* _Entries excerpted from a collection_:
▶

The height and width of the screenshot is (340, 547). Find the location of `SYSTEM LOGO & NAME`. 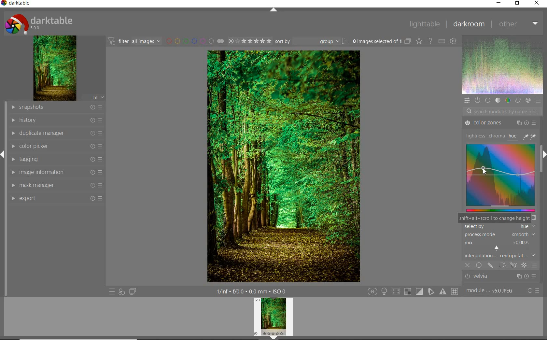

SYSTEM LOGO & NAME is located at coordinates (39, 23).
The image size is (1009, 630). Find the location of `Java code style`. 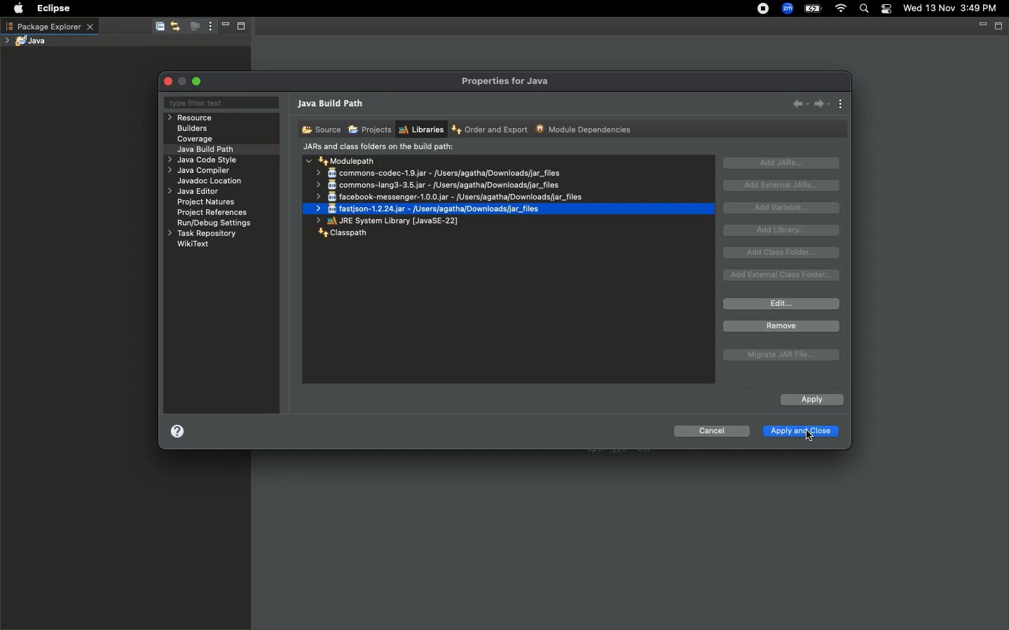

Java code style is located at coordinates (200, 161).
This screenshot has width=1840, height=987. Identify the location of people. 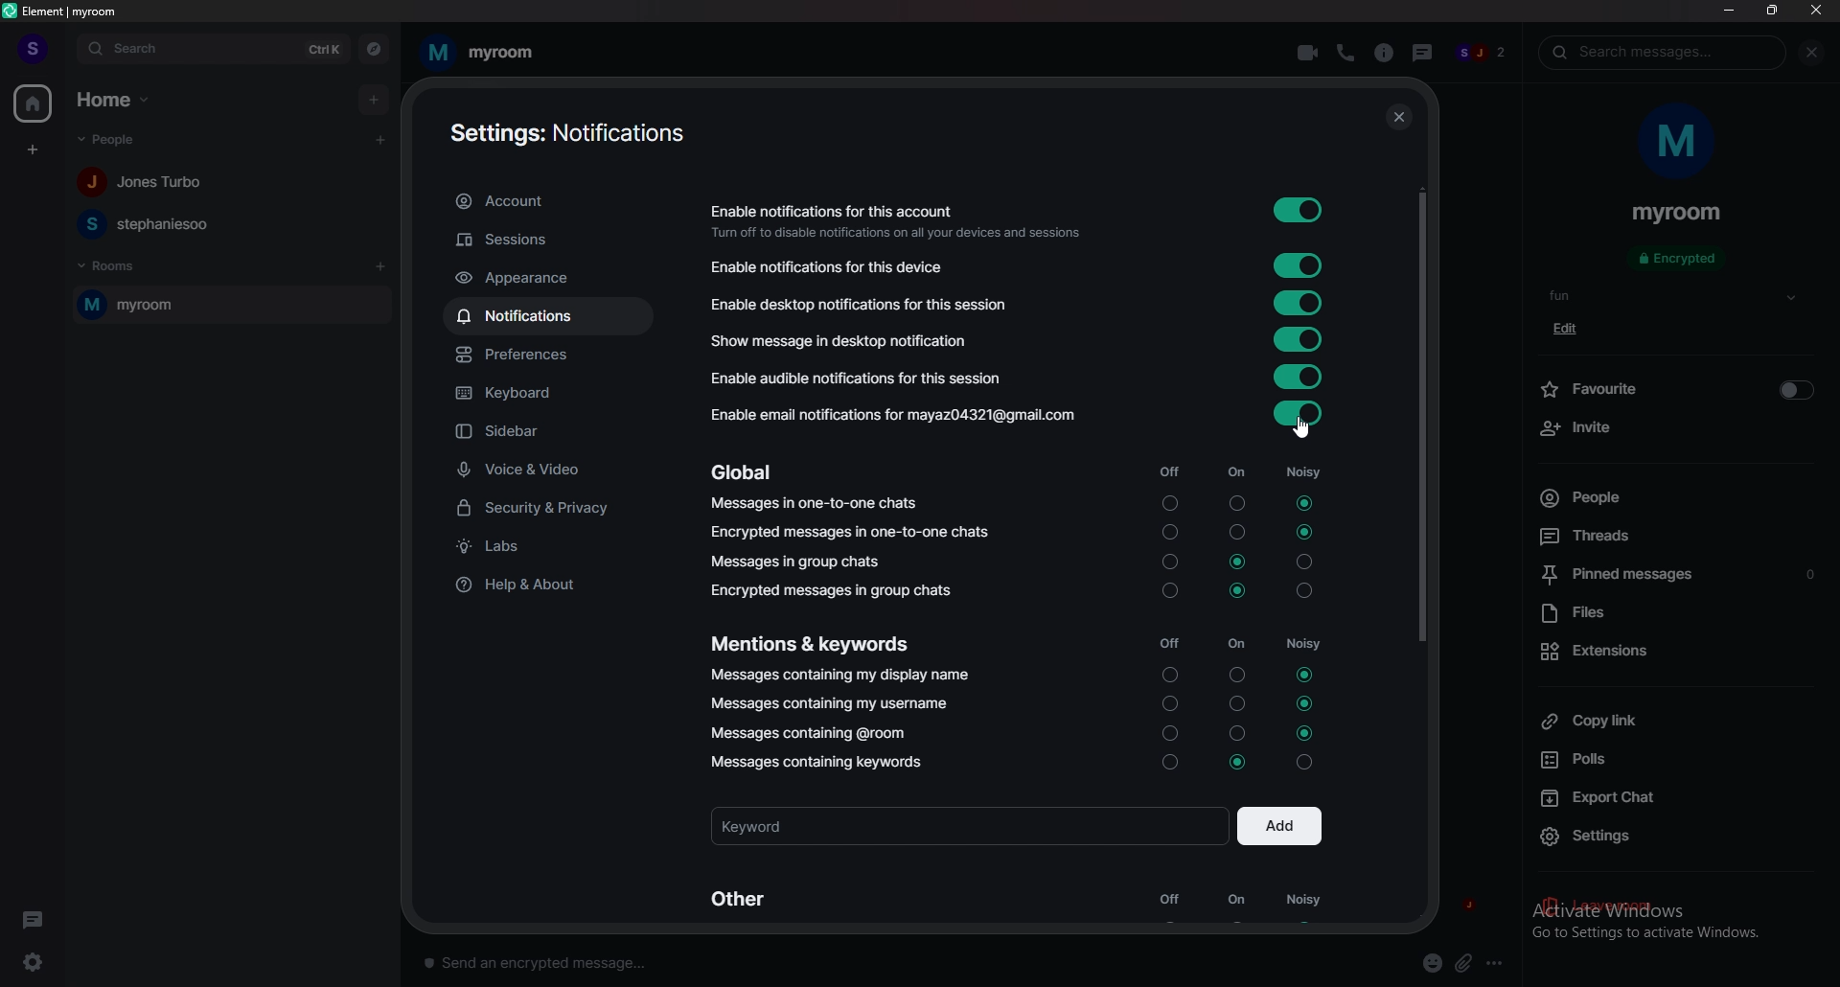
(1481, 55).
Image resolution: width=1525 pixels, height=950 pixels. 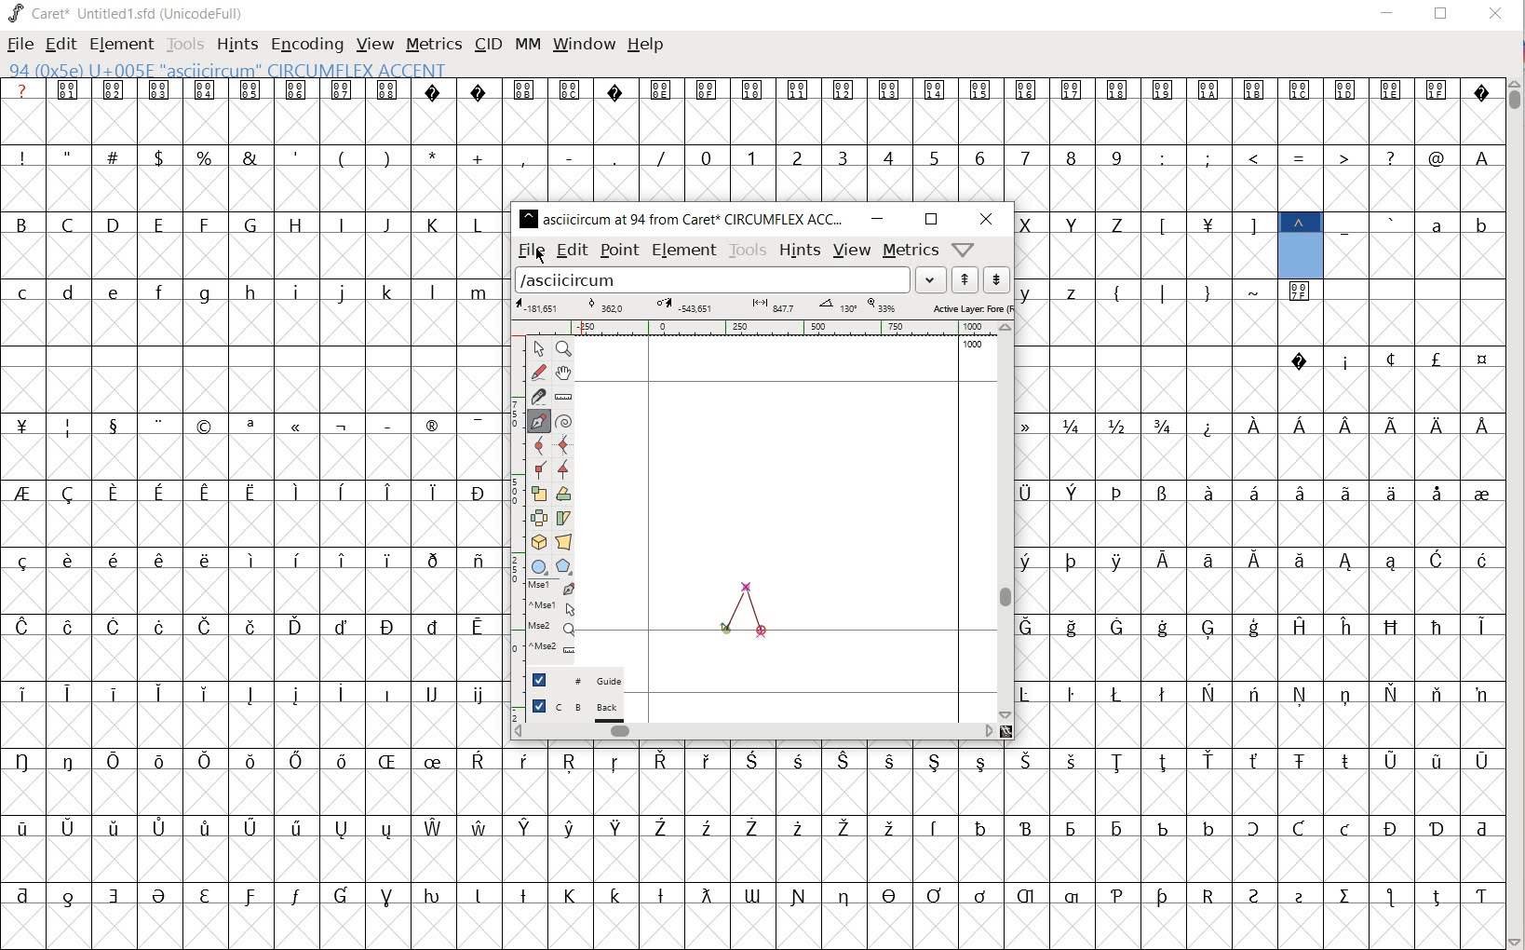 I want to click on scroll by hand, so click(x=565, y=372).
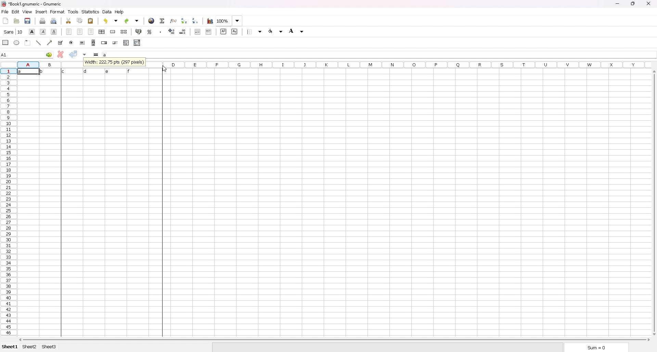 The height and width of the screenshot is (352, 657). What do you see at coordinates (80, 21) in the screenshot?
I see `copy` at bounding box center [80, 21].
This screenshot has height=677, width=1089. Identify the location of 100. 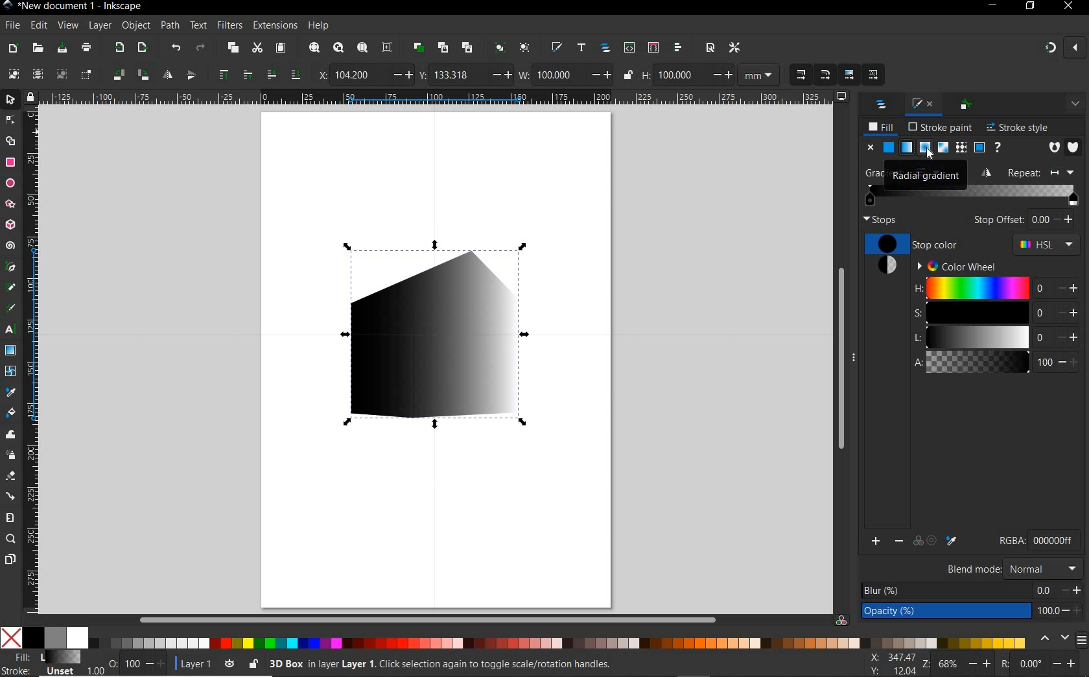
(132, 663).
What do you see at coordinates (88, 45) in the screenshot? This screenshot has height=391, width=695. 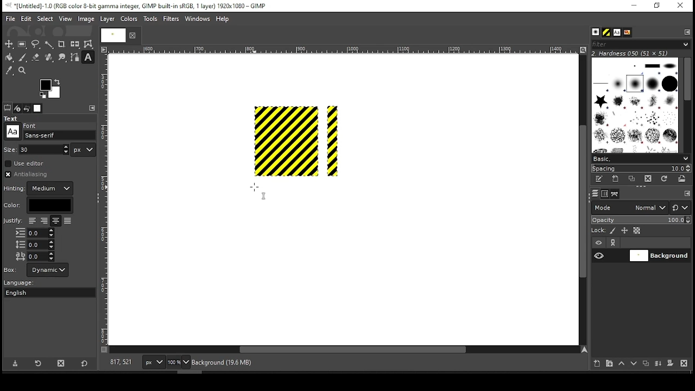 I see `warp transform tool` at bounding box center [88, 45].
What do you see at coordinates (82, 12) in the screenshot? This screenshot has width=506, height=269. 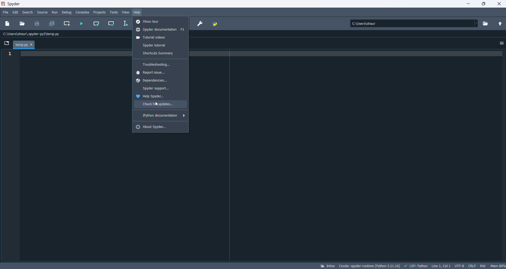 I see `consoles` at bounding box center [82, 12].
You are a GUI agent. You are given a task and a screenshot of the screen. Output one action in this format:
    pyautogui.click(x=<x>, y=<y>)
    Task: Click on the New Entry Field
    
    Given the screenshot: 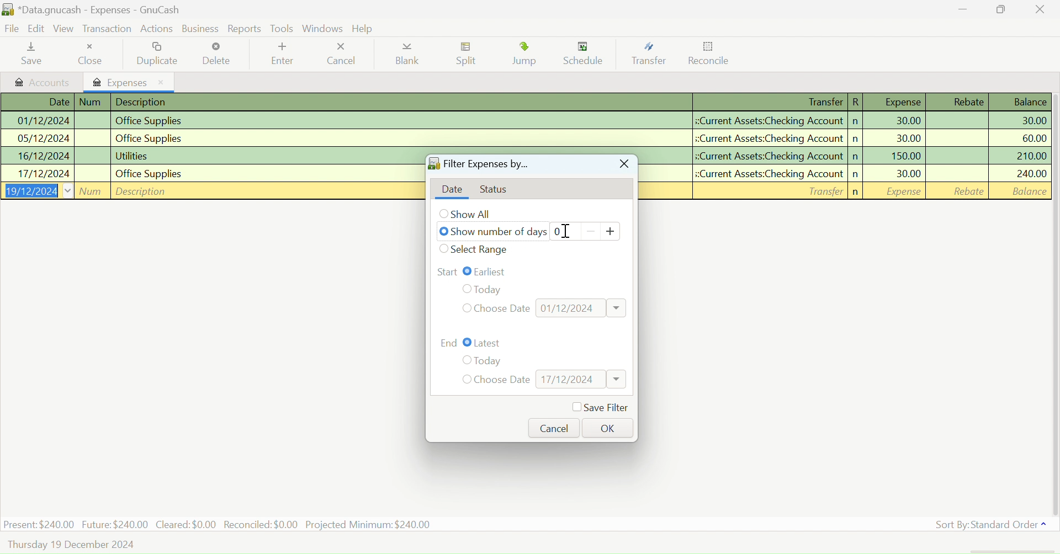 What is the action you would take?
    pyautogui.click(x=211, y=190)
    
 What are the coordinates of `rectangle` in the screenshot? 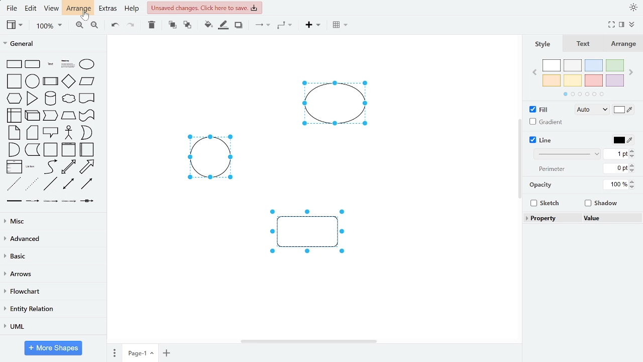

◀

* _EXERCISE DIRECTIONS_: Reproduce the entries word for word, from their start through the line containing "Java code style is", including both ends. Omit the pictures.

* _CORRECT OUTPUT_:
The height and width of the screenshot is (340, 547). Find the location of `SYSTEM LOGO & NAME`. 

SYSTEM LOGO & NAME is located at coordinates (39, 23).
The image size is (1009, 630). Find the location of `Java code style`. 

Java code style is located at coordinates (200, 161).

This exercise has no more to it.